I wonder if there are records that show that a super nova went off? Isn't this super nova supposed to be 150 years old?

Well, actually, it's more like 25,000 years old.

It is also about 25,000 light-years away from us, so the light from its explosion took 25,000 years to reach Earth. It arrived, yes, about 140 years ago.*

The thing is, this 'light' reached us in the form of X-rays and radio waves rather than as visible light (radio waves, X-rays and visible light are all the same thing, by the way: kinds of 'light').

The visible light didn't reach us because the supernova sits inside a thick cloud of gas and dust that blocks it out, but lets radio waves and X-rays through. That's why nobody saw a supernova appear in the sky 140 years ago, or at any time since.

In 1985, radio waves from the supernova remnant were detected. This allowed scientists to get an idea of its size (as seen from Earth) in 1985.

More recently, the orbiting X-ray telescope Chandra detected X-rays from the supernova remnant. This allowed scientists to get an idea of its size (as seen from Earth) in 2007.

By comparing the two sizes, they could see how much the supernova remnant had expanded in 22 years.

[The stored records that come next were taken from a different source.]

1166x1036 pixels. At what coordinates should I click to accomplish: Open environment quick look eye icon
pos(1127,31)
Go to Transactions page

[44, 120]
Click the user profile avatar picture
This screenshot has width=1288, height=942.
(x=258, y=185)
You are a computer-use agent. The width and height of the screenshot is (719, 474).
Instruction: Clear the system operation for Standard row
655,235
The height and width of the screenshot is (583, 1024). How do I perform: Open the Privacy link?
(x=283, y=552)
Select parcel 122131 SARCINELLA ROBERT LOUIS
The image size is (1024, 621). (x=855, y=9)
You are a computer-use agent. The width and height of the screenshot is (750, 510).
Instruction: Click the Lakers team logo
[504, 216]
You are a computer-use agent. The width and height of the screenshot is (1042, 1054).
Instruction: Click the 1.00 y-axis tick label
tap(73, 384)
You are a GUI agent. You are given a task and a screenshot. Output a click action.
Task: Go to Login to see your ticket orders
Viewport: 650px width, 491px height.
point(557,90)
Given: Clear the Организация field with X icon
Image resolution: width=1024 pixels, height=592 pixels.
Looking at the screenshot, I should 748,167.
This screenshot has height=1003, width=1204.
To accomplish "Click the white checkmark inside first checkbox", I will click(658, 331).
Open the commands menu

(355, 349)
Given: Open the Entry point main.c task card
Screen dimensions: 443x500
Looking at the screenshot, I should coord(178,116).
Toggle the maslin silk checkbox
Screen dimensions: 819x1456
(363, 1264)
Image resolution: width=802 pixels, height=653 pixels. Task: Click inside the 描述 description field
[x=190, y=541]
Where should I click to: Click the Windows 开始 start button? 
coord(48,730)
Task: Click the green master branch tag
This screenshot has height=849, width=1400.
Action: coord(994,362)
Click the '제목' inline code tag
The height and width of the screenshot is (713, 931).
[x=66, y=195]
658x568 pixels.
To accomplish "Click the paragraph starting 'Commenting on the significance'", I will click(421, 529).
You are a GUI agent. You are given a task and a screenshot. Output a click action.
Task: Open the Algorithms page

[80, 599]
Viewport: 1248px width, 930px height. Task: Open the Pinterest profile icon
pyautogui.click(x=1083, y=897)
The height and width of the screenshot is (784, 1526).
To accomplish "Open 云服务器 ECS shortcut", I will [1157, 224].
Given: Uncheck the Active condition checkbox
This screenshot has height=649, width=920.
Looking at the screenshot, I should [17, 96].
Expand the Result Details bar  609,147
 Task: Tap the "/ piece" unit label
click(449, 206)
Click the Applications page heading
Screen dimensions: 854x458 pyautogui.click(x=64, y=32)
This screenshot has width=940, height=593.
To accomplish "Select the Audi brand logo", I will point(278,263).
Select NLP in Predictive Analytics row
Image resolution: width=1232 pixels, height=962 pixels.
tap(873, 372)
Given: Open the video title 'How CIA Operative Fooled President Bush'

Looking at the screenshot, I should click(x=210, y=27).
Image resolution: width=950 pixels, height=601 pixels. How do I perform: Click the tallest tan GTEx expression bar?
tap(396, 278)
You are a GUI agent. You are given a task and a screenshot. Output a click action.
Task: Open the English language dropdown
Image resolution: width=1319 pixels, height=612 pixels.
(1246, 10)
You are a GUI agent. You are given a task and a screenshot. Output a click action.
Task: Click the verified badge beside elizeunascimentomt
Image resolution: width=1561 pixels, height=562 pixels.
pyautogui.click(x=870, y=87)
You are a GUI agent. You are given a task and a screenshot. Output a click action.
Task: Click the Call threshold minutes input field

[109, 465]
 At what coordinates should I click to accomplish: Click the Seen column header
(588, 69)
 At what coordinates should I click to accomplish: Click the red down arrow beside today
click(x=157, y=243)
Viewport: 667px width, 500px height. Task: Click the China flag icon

Then, using this figure and other data, they were able to work backwards and see that the supernova remnant had taken about 140 years to reach its present size (as seen from Earth). Meaning that (again as seen from Earth), the explosion happened 140-odd years ago.

But in what we may call Universal Galactic Time, it actually happened roughly 25,000 years + about 140 years ago.

If we could see it from near by, the supernova remnant would look very different from what we can see through our telescopes. It would be much, much bigger and much, much fainter, with an obvious white dwarf at the centre of it.

But we can't see it that way. We can only see it as it looks to us, all these thousands of light-years away and thousands of years later.

Space is big.

I hope that makes things clear. I also wonder how many times this has been explained in the thread already. I'm certainly not going back to look.

 

*These are approximate figures. You can look the actual ones up on the Web.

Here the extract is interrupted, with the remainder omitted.